Solana goes down…again.

“Where Were You When I Needed You?”
– Where Were You When I Needed You, The Grass Roots

On Saturday, the Solana network went down for over 7 hours.  Wow.  This is on the heels of an even longer outage in September.  The price of Solana responded, dropping almost 10%, though it did recover somewhat.  And, the post-mortem of the root cause is even uglier, revealing something much more fragile that anyone expected.

If you use the Solana ecosystem, you would have noticed that it went slow, and then basically failed on Saturday.  All of the normal services, wallets and infrastructure basically collapsed.  The cause was traced to an NFT minting tool known as Candy Machine. This created a huge amount of traffic which overwhelmed bits of the infrastructure.  According to the Solana foundation, at its peak, there was 100 gigabits of data every second, a record for the network.

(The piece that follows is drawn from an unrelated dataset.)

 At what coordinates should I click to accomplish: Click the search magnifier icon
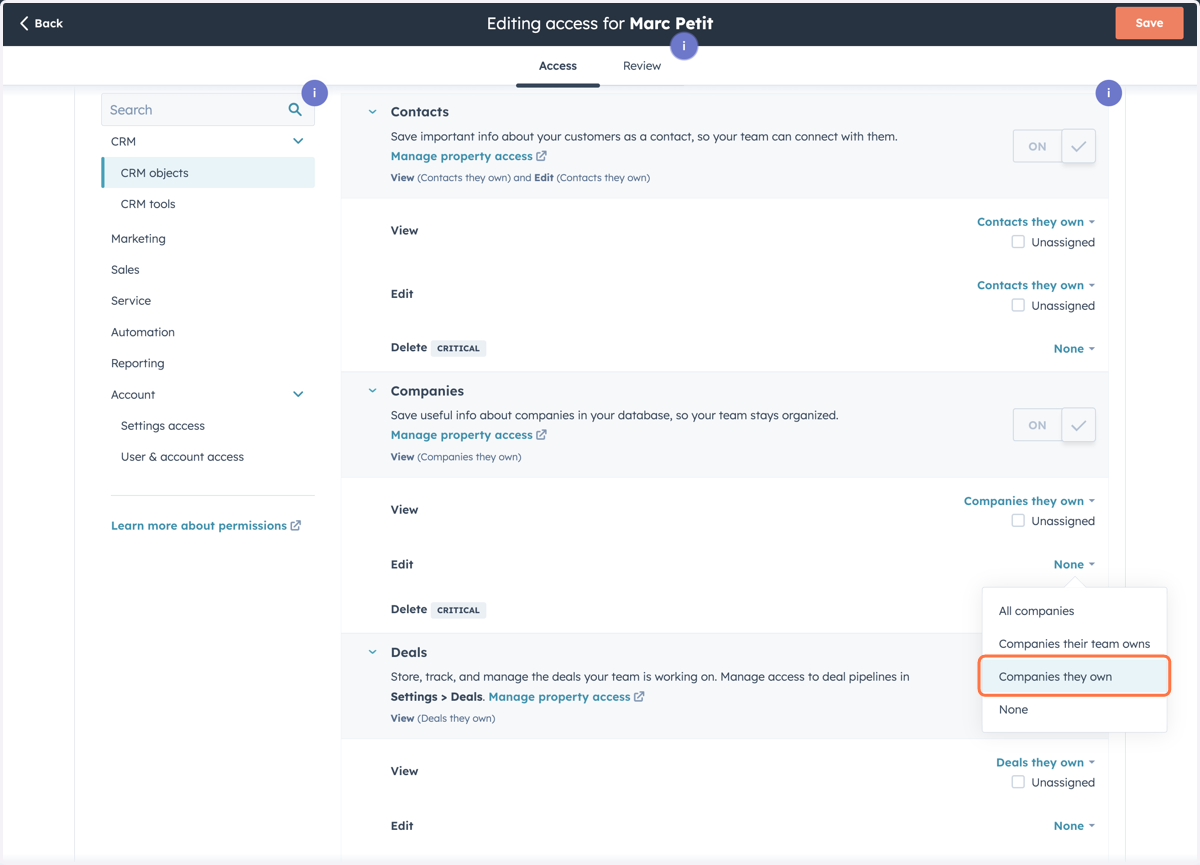pos(295,110)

At its core, this sounds like some sort of DDOS attach, where distributed bots launch enormous amounts of data at a network or infrastructure to try to take it down.  From a security perspective, this is sort of a Security Class 101 type attack — at least in theory.  DDOS attacks have been around since the advent of the internet, and probably before that, on local networks and pre-internet systems.

This of course begs the question, “How could such a theoretically simple attack succeed?”  There are a few possibilities, none of them particularly good.  First off, it could simply be a bug in the network that was exploited in some way. While this is likely, it doesn’t speak well of a network which is several years old.  Other possibilities are also unsatisfying, such as an insider attack of sorts, or simply not enough testing or preparation for an attack of this scale.  It looks like something isn’t quite right with Solana, going deeper than just this outage.

In addition, some other information, according to Coindesk (https://www.coindesk.com/tech/2022/05/01/solana-goes-dark-for-7-hours-as-bots-swarm-candy-machine-nft-minting-tool/)  emerged that Co-Founder, Anatoly Yakovenko, was traveling during this time, which delayed the response.  For a distributed network, this is particularly disturbing.  If one person is, and remains super-important in the continued uptime of the network, it doesn’t seem particularly distributed.  In addition, if only one person is able to understand and respond…watch out!

The eventual solution also wasn’t particularly confidence inspiring.  One of the infrastructure providers raised the price of NFT minting to .01 SOL, effectively creating a BOT-ing penalty.  While this worked, it didn’t in anyway solve the underlying problem of a DDOS attack, and simply showed the vulnerability of a low cost, real-time network to an awful lot of transactions, forcing it to, at least temporarily, become a higher cost network.

Solana will eventually figure out what went wrong and solve it. The fear is that it’ll be a one-off fix, and there is something deeper here.

However, while many crypto-haters will look at this as another datapoint that crypto, “isn’t ready for primetime,” it’s important to remember that networks like Solana are still relatively new.  In 1999 and 2000, it wasn’t uncommon for the internet to, “have a bad day” caused by things as simple as the I Love You virus script.  Eventually, crypto will overcome this too.  Unfortunately, it’ll undoubtedly be quite a few more bad days until we get there.